* Problem description: Find "At what coordinates should I click to accomplish: Click the gold" and "Given: Switch chart to Price view" in the records below. Copy the lines holding them and every line between, exactly, and no others.

Saved entries
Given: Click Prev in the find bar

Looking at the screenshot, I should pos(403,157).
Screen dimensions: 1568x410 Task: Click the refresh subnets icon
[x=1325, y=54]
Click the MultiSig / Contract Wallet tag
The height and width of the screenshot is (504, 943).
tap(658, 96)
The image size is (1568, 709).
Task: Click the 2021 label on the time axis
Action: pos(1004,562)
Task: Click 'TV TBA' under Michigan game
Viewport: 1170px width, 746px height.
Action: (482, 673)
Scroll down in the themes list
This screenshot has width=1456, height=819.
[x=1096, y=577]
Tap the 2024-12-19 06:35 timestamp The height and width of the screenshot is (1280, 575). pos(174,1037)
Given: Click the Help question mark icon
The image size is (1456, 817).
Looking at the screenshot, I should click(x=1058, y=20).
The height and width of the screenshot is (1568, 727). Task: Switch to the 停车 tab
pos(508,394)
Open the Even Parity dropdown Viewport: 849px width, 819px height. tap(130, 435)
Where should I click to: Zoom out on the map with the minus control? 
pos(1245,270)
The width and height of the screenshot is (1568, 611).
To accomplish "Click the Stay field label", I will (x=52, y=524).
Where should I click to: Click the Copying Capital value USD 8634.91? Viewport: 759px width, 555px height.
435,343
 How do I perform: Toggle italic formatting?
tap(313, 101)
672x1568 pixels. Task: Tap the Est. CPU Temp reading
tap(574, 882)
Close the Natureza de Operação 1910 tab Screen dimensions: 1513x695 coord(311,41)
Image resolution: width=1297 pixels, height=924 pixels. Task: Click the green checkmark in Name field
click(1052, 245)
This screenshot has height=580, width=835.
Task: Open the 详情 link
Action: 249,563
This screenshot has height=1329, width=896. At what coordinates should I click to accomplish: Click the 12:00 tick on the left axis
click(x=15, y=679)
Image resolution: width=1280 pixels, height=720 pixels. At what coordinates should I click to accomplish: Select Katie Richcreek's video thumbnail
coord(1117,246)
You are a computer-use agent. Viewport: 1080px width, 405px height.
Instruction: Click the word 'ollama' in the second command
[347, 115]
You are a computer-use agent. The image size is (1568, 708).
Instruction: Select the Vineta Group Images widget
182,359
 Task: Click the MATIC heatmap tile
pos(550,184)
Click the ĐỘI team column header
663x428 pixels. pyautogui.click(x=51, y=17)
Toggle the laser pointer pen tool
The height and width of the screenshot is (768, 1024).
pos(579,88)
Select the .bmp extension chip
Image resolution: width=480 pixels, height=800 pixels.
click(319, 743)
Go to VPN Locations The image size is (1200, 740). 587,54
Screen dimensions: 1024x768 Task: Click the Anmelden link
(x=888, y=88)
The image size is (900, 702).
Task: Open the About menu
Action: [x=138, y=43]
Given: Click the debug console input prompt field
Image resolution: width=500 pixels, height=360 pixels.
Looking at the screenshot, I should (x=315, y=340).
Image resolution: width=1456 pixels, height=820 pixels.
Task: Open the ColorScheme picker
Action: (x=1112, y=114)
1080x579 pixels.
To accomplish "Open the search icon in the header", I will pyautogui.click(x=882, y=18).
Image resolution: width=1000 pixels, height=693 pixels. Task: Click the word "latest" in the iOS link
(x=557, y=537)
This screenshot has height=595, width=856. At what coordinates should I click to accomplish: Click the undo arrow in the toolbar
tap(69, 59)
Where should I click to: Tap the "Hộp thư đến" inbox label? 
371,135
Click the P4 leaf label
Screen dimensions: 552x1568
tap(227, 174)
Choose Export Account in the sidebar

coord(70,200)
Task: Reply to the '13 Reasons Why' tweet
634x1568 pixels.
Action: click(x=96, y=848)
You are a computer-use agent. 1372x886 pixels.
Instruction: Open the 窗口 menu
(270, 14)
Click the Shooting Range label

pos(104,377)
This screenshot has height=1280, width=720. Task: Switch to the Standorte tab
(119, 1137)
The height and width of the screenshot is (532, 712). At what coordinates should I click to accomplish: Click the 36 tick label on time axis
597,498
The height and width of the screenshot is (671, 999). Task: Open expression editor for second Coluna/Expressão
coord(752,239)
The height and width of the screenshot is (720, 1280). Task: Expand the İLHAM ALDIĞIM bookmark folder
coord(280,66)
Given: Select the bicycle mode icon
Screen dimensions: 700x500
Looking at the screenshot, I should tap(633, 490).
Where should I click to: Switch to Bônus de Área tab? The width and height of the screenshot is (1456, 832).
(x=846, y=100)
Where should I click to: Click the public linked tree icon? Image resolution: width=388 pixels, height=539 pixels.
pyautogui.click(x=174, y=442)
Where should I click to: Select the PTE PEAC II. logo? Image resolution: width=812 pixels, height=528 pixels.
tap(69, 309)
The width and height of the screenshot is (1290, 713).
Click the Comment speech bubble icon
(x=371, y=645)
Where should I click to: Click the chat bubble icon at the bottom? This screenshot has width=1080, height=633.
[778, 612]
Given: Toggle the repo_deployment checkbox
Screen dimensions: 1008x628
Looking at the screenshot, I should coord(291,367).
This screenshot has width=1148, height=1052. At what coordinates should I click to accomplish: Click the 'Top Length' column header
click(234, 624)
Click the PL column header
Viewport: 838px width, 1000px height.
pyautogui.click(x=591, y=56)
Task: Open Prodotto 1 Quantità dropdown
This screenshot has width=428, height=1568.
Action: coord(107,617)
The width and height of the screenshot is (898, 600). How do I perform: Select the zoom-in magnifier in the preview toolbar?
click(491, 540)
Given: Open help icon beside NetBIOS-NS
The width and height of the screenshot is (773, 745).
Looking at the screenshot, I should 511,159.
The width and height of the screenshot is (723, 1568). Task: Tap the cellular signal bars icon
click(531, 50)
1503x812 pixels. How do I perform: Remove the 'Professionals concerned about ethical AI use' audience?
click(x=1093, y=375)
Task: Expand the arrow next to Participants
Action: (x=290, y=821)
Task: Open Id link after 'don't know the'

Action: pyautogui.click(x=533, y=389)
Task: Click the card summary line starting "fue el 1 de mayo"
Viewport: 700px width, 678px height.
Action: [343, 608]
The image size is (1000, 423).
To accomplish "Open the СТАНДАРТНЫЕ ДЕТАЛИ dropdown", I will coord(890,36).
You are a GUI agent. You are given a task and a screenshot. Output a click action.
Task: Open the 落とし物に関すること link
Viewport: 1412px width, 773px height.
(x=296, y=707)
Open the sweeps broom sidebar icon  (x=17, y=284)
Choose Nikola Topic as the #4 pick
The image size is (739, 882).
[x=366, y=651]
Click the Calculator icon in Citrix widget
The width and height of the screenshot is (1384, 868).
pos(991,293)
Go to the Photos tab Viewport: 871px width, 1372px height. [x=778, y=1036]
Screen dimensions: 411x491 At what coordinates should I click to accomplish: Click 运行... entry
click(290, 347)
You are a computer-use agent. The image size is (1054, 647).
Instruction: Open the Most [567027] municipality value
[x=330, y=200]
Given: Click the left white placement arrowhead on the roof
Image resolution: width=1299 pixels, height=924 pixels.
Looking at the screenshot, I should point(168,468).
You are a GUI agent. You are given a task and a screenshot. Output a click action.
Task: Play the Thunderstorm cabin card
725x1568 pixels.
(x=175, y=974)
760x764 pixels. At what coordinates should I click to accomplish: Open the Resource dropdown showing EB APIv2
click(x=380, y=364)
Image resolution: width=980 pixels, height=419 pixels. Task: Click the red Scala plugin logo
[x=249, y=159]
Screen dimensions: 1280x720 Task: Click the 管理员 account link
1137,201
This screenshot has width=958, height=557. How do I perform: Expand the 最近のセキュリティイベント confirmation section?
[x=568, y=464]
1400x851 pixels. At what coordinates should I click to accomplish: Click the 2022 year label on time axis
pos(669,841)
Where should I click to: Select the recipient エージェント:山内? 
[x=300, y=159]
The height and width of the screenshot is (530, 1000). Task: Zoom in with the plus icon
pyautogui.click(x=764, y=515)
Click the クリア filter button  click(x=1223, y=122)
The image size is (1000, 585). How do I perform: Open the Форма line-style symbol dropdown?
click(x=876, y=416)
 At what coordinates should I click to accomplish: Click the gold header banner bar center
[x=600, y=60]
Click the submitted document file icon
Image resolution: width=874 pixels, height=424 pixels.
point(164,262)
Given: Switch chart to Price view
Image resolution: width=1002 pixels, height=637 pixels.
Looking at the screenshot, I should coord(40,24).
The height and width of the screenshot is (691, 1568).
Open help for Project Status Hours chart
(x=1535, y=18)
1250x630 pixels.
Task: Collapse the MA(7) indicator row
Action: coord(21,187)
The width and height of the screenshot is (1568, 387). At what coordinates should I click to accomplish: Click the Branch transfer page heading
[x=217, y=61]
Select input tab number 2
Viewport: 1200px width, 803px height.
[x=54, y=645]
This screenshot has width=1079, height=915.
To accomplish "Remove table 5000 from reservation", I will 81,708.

* Your solution:
 At what coordinates should I click to accomplish: Click the gold header banner bar center
[x=600, y=60]
Click the submitted document file icon
Image resolution: width=874 pixels, height=424 pixels.
point(164,262)
Given: Switch chart to Price view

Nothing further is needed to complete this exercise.